● Problem to work on:
Transcribe only part of the material below: the lines from the one containing "Screen dimensions: 1270x952" through the one containing "The image size is (1552, 784).", inclusive, exactly as written.
[Source records Boundary: Start]
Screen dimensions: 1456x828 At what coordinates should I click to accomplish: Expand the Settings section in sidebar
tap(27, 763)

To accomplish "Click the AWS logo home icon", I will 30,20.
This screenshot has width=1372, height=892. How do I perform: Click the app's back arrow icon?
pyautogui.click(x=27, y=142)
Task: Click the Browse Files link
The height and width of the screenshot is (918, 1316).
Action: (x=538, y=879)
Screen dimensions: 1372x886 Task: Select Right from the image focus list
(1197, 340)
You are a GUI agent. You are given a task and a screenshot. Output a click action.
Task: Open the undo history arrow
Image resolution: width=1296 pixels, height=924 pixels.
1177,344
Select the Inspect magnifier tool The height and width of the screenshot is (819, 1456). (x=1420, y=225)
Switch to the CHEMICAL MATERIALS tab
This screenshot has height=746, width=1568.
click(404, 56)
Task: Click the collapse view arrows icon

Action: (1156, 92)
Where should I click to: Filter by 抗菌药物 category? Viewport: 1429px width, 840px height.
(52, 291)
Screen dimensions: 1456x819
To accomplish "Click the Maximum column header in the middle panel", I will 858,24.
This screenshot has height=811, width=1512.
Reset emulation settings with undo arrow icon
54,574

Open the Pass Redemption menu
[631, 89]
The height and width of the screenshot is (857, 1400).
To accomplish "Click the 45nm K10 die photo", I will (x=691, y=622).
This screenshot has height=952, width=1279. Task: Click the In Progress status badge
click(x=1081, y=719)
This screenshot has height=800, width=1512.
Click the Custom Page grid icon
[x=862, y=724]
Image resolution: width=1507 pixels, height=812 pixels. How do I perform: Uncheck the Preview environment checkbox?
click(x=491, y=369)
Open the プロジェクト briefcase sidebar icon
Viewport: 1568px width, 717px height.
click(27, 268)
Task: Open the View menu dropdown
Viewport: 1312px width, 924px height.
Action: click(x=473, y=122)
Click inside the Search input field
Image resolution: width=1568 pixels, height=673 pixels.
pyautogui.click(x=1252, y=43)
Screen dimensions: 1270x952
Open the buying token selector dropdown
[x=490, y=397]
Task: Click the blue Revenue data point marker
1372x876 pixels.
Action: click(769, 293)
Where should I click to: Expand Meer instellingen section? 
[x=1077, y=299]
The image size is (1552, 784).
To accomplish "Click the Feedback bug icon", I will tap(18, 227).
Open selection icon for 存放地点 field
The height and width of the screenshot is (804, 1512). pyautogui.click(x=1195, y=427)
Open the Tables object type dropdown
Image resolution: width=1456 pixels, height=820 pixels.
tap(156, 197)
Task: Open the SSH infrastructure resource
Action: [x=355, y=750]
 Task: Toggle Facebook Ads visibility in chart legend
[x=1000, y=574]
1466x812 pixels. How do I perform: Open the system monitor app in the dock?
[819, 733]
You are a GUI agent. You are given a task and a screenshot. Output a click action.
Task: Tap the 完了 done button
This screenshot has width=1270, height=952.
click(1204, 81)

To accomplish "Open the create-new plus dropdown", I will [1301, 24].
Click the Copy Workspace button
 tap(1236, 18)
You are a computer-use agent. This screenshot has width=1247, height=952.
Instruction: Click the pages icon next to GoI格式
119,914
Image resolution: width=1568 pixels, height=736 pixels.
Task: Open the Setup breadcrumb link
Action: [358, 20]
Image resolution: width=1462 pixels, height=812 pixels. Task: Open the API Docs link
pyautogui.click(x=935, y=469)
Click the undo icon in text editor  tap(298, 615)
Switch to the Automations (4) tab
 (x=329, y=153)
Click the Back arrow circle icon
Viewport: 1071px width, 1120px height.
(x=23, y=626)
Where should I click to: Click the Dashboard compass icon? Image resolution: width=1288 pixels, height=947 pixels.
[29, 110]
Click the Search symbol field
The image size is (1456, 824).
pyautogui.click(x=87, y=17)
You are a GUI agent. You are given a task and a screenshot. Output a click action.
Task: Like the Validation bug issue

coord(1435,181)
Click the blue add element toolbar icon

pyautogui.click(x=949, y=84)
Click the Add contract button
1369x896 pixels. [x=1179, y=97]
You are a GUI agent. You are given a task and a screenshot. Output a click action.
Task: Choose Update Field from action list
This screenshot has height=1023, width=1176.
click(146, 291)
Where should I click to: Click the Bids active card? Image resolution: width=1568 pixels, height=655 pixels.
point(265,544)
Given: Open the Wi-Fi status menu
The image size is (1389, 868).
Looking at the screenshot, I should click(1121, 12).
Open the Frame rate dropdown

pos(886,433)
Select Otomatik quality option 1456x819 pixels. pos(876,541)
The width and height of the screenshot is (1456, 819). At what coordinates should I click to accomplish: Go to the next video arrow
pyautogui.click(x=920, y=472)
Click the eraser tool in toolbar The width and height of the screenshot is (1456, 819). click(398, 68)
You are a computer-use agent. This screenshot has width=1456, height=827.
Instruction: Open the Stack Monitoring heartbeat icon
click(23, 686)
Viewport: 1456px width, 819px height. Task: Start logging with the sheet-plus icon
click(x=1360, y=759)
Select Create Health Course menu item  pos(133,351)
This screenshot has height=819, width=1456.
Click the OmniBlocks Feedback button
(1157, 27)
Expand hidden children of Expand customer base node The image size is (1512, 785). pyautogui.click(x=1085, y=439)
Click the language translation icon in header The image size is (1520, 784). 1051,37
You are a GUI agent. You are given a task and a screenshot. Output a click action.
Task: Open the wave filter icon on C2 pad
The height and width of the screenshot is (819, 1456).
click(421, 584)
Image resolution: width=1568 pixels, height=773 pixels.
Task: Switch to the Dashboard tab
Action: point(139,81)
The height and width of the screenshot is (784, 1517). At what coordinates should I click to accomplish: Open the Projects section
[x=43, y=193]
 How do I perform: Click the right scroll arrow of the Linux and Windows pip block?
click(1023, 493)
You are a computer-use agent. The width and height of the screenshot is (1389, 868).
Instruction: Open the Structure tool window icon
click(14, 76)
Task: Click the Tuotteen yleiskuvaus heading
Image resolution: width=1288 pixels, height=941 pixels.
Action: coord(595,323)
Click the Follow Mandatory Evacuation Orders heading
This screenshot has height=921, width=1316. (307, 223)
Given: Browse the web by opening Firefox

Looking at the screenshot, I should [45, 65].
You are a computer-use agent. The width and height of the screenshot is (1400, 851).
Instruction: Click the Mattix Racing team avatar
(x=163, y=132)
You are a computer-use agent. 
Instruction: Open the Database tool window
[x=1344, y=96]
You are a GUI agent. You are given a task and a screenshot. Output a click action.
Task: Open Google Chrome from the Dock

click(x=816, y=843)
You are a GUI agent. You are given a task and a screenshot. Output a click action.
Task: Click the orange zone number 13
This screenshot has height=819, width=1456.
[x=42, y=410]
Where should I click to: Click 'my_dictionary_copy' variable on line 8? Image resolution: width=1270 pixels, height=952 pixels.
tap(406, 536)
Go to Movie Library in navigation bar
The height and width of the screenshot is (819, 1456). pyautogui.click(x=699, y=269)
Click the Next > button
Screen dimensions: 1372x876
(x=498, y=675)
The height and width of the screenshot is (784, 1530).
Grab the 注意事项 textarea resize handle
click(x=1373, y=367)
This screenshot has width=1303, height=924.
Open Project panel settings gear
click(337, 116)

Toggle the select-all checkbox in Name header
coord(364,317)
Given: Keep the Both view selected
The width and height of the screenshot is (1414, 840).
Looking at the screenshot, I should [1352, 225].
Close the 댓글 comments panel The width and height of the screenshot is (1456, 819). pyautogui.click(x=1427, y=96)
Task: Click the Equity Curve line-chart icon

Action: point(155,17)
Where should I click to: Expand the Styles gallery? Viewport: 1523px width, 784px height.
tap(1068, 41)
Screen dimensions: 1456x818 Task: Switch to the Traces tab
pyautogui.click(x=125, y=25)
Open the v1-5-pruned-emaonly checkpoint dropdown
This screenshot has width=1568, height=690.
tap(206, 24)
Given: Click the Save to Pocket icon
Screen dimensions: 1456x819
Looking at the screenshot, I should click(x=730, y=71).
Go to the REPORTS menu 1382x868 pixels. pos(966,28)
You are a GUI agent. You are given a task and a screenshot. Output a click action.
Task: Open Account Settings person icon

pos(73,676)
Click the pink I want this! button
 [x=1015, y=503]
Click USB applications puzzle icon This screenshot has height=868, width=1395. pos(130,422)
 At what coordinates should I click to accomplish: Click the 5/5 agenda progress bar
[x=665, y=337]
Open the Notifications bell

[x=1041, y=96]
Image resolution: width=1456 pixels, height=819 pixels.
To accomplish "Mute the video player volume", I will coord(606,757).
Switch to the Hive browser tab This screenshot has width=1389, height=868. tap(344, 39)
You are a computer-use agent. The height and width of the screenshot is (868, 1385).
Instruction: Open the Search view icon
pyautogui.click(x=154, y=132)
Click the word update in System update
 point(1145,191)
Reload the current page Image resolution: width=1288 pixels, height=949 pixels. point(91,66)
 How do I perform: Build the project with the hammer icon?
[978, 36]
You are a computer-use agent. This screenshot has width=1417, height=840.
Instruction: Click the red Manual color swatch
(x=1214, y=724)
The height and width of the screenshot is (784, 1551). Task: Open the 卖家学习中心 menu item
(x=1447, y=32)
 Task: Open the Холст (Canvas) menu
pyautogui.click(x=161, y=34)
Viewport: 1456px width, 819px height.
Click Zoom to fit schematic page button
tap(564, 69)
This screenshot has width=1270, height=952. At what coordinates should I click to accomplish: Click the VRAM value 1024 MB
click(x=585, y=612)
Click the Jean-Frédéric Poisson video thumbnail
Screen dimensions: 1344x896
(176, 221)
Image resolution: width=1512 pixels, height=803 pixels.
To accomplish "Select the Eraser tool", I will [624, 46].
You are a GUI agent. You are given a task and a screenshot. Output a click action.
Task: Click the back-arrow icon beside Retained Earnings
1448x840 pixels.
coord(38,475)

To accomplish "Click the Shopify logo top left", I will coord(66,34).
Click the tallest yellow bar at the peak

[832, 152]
[Source records Boundary: End]
● Written answer:
Screen dimensions: 1270x952
Open the buying token selector dropdown
[x=490, y=397]
Task: Click the blue Revenue data point marker
1372x876 pixels.
Action: click(769, 293)
Where should I click to: Expand Meer instellingen section? 
[x=1077, y=299]
The image size is (1552, 784).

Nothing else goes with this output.